• EXERCISE INSTRUCTIONS: Output as a JSON list of strings, one per line, the data lines from the line containing "WMV (83 MB) (43, 364)" through the line containing "Français (98, 535)", omitting blank lines.
---- DATASET EXTRACT
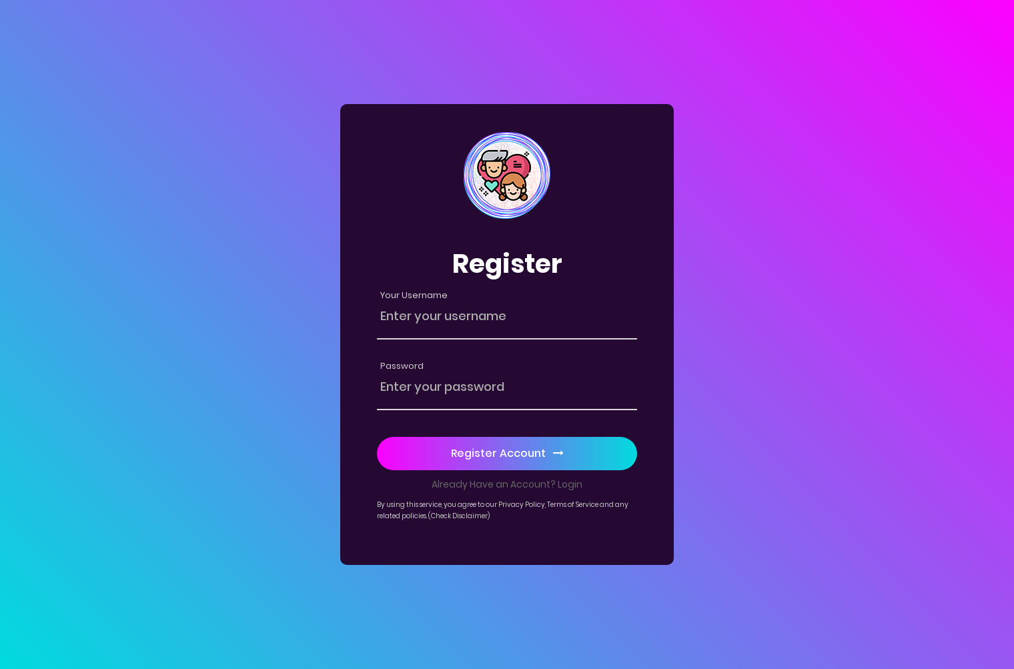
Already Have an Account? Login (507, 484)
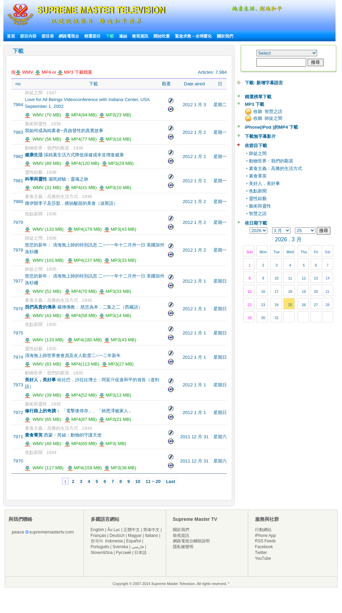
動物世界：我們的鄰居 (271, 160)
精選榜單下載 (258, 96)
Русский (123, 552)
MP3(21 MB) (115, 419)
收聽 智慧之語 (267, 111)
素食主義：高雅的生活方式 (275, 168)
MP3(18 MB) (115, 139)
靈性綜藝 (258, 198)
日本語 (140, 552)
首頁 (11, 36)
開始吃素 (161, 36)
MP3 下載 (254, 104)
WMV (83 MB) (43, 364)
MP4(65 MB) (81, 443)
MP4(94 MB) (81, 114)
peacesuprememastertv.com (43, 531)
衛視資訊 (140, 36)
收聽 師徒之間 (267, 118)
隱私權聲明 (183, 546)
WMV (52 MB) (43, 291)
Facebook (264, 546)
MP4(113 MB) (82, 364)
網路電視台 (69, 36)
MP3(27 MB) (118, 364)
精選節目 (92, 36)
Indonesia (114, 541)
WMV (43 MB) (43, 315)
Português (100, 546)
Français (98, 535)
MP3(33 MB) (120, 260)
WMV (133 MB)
--------
• WRITTEN SOLUTION:
[
  "WMV (83 MB) (43, 364)",
  "MP4(65 MB) (81, 443)",
  "MP4(94 MB) (81, 114)",
  "peacesuprememastertv.com (43, 531)",
  "衛視資訊 (140, 36)",
  "收聽 師徒之間 (267, 118)",
  "隱私權聲明 (183, 546)",
  "WMV (52 MB) (43, 291)",
  "Facebook (264, 546)",
  "MP4(113 MB) (82, 364)",
  "網路電視台 (69, 36)",
  "MP3(27 MB) (118, 364)",
  "精選節目 (92, 36)",
  "Indonesia (114, 541)",
  "WMV (43 MB) (43, 315)",
  "Português (100, 546)",
  "Français (98, 535)"
]